Mein Name ist Klitoris (2019)

Eine Filmkritik von Bianka Piringer

Wenn Frauen über Lust reden

Im Schulunterricht sei nie über die Klitoris gesprochen worden, erzählt eine junge Frau. Die sexuelle Aufklärung sei so technisch gewesen, sagt eine andere. Um das Thema Lust sei es bei der Erklärung des Geschlechtsakts nicht gegangen. Eine der 12 jungen Frauen, die in diesem belgischen Dokumentarfilm über ihre Sexualität und vorenthaltene Informationen sprechen, erinnert sich aber, dass im Sexualkundeunterricht auch von masturbierenden Jungen die Rede war. Als sie fragte, wie sich Mädchen selbst befriedigen könnten, sei sie von der Lehrerin schroff abgewimmelt worden. Jede vierte Jugendliche, verrät ein am Schluss des Films eingeblendeter Text, weiß nicht, dass sie eine Klitoris hat.

Die beiden Regisseurinnen Lisa Billuart Monet und Daphné Leblond verstehen ihr Langfilmdebüt als einen Betrag zur Aufklärung, den sie in ihrer Jugend nicht hatten. Obwohl es darin auch um Wissensvermittlung geht – wie groß ist die Klitoris, wie sieht sie aus -, liegt der thematische Schwerpunkt ein wenig anders. Die jungen Frauen werden in ihren Zimmern, genauer auf ihren Betten, interviewt. In diesem sehr privaten Rahmen sprechen sie frei über ihre Erfahrungen, die sich oft auch auf einengende, hinderliche soziale Normen beziehen. So wie es das Setting signalisiert, geht es in diesen Gesprächen um das Bei-sich-Sein, um Selbstermächtigung und Abgrenzung von einer traditionellen Auffassung der weiblichen Sexualität, die stark an männlicher Lustbefriedigung orientiert ist.
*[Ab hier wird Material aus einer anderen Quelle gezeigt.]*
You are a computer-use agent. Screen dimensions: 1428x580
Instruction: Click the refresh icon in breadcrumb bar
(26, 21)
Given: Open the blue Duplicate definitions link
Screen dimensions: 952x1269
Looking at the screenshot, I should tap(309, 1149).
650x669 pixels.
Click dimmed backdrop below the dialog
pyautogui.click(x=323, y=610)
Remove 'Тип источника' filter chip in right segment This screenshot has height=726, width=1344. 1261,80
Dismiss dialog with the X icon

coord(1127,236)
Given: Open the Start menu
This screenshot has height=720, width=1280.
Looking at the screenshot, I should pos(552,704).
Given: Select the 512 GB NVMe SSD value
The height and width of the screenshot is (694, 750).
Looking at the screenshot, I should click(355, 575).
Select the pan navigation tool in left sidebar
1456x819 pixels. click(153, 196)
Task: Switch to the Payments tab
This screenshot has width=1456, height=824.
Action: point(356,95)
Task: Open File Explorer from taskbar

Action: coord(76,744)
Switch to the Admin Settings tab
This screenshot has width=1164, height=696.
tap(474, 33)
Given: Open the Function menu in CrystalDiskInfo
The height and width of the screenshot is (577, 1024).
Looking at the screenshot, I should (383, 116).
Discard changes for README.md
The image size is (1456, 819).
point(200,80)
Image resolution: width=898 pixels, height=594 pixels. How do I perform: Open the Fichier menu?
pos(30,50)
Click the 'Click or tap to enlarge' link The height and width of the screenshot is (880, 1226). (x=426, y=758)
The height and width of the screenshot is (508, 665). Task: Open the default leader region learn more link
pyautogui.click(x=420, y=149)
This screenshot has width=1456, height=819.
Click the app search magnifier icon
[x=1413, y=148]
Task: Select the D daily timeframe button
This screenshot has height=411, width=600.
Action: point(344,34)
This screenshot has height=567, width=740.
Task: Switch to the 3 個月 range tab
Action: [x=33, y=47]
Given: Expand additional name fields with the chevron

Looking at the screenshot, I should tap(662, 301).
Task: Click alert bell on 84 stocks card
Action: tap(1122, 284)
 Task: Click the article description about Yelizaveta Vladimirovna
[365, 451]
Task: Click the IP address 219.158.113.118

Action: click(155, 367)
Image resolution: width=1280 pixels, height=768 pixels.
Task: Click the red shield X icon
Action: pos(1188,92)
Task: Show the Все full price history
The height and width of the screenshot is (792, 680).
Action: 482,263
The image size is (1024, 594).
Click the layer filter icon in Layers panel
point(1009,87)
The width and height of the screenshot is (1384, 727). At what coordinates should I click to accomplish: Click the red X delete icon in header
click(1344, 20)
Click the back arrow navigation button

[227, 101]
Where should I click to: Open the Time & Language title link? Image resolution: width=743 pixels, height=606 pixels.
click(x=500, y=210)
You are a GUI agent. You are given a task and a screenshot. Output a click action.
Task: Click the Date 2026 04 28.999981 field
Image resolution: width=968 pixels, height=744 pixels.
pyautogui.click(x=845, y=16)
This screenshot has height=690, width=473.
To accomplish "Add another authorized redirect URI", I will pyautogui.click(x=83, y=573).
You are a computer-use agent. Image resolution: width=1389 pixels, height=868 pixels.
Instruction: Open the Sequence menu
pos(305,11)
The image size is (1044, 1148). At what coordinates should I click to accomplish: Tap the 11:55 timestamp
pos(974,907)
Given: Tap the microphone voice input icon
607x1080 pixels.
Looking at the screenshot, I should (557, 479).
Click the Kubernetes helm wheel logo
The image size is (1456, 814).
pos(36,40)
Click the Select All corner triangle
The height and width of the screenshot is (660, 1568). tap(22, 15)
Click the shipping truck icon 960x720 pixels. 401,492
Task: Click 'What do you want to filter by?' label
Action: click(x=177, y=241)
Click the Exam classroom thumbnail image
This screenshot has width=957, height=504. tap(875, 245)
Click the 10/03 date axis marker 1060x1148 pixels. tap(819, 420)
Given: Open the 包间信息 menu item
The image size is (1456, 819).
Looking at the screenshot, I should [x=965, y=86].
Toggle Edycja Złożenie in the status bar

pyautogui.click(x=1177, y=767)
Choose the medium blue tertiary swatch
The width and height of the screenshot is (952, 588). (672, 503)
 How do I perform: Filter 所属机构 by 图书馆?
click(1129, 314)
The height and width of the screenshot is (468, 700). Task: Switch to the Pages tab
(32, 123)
Indem sie die jungen Frauen selbst erzählen lassen, verweigern sich die Regisseurinnen zum einen einer didaktischen Aufklärung, die wie Frontalunterricht oder ein nüchterner Vortrag aus der Warte der Allwissenheit aussehen würde. Mit den Protagonistinnen kann sich das Zielpublikum im jugendlichen Alter identifizieren, es hört, dass andere Mädchen und Frauen ähnliche Fragen und Probleme haben, aber auch, dass es große individuelle Unterschiede im sexuellen Erleben gibt. So demonstrieren die Regisseurinnen ihrer Zielgruppe zum anderen ganz bewusst, dass über die eigene Sexualität geredet werden darf, und zwar sehr subjektiv. Der Verleih hat zum Film auch pädagogisches Begleitmaterial für die Verwendung an Schulen herausgegeben.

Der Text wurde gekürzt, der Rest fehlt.